The Venetian Blind pattern is characterised by having a single global element that serves as the entry point for the XML document, from which all the elements can be reached. This pattern implies a certain directionality and starting point, analogous to choosing a primary class in an ontology that has direct relationships to other classes, and from which one can navigate to the rest of the classes.

Adopting Venetian Blind pattern reduces the variability in its application and deems the schema usable in specific scenarios by providing not only well-defined elements, but also a rigid and predictable structure.

On the other hand, the Garden of Eden pattern allows for multiple global elements, providing various entry points into the XML document. This pattern accommodates ontologies where no single class is inherently central, mirroring the flexibility of graph representations in ontologies that do not have a strict hierarchical starting point.

Adopting the Garden of Eden pattern provides a less constrained approach, enabling users to represent information starting from different elements that may hold significance in different contexts. This approach has been adopted by standardisation initiatives such as NIEM and UBL, which recommend such flexibility for broader applicability and ease of information representation.

However, the Garden of Eden pattern does not lead to a schema that can be used in final application scenarios, because it does not ensure a single stable document structure but leaves the possibility for variations. This schema pattern requires an additional composition specification. For example, if it is used in a SOAP API, the developers can decide on using multiple starting points to facilitate exchange of granular messages specific per API endpoint. This way the XSD schema remains reusable for different API endpoints and even API implementations.

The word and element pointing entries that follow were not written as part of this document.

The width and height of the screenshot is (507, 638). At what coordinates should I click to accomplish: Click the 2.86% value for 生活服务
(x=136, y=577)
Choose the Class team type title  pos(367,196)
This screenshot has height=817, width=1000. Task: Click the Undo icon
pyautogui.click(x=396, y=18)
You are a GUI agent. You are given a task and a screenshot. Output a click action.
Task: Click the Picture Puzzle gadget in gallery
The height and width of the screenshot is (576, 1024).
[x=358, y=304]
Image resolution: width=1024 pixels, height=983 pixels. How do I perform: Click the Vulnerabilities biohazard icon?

Overall, the choice between these patterns should be informed by the intended use of the schema, the level of abstraction of the ontology it represents, and the needs of the end-users, aiming to strike a balance between structure and flexibility.

Recommendation: We consider the Garden of Eden pattern suitable for designing XSD schemas at the level of core or domain semantic data specifications, and the Venetian Blind pattern suitable for XSD schemas at the level of specific Application Profiles.+

Recommendation for choosing the appropriate pattern:

The Venetian Blind Pattern suits Application Profiles where a central entity is the main entry point, offering a structured schema for defined use cases.
The Garden of Eden Pattern is better for Core or Domain Data Specifications, where multiple entry points provide flexibility for general-purpose data models.

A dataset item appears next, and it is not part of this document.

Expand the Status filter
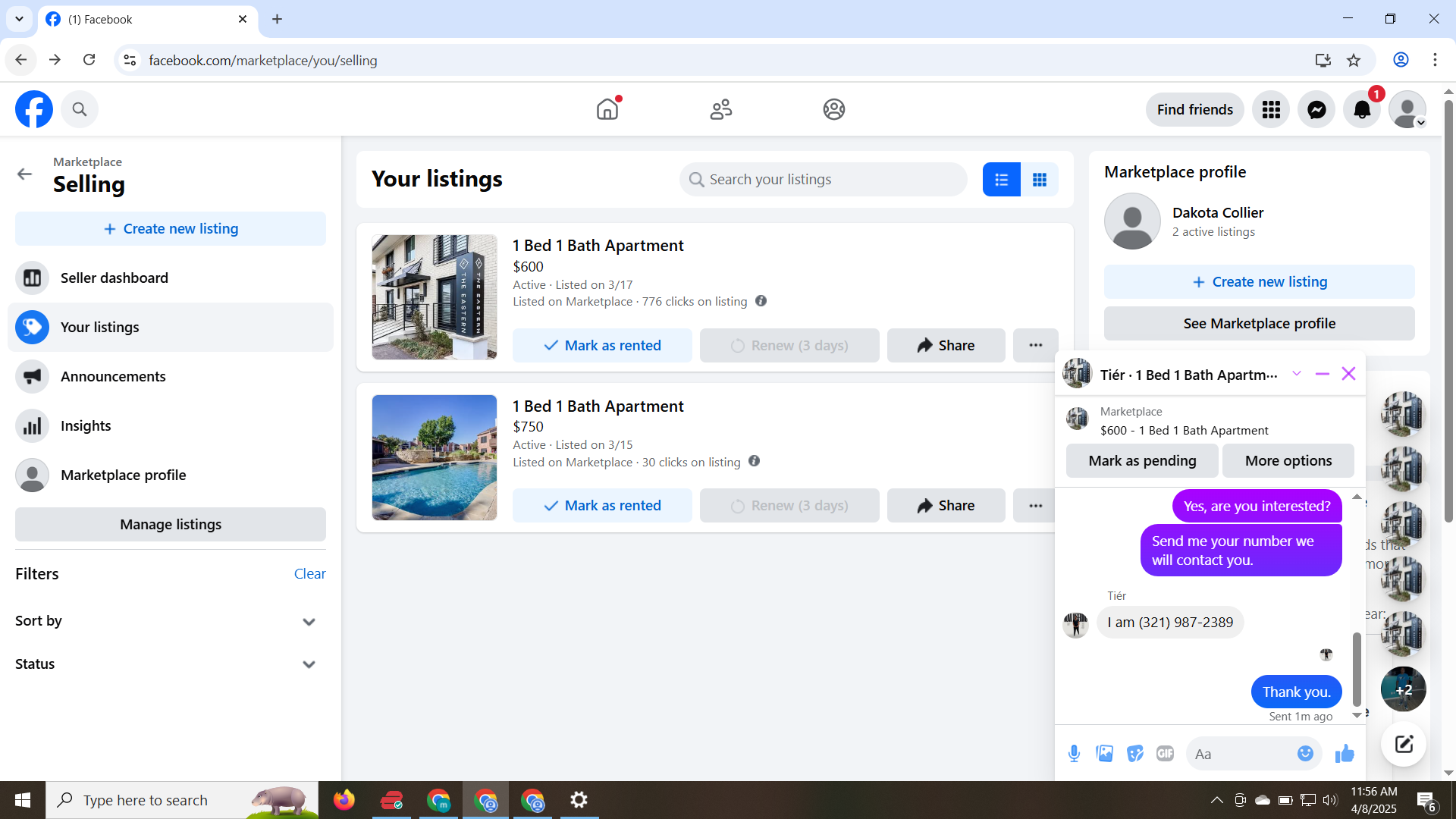 click(308, 664)
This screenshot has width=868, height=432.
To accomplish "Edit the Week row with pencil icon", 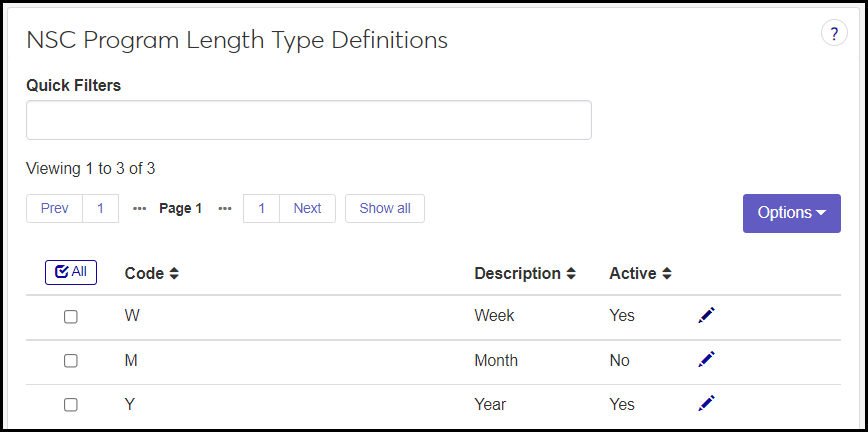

Complex types should be defined, if deemed necessary, only after importing or defining the basic elements and application of patterns. Complex types are deemed complex when they have multiple properties, be they attributes or relationships. Finally, complete the XSD schema by adding annotations and documentation using the `xs:annotation’ and `xs:documentation’ tags. This improves understanding of the schema’s content both for external users and oneself at a later date, as well as communicating the purpose so that the schema will be deployed as intended.

Phase 3: Validation

The schema should be validated with at least one sample XML document, both to verify that it is syntactically correct and semantically as intended and has adequate coverage. SEMIC XSD schemas need to adhere to best practices and validation rules to maintain consistency, clarity, and reusability across schemas. These rules include naming conventions, documentation standards, and structural rules.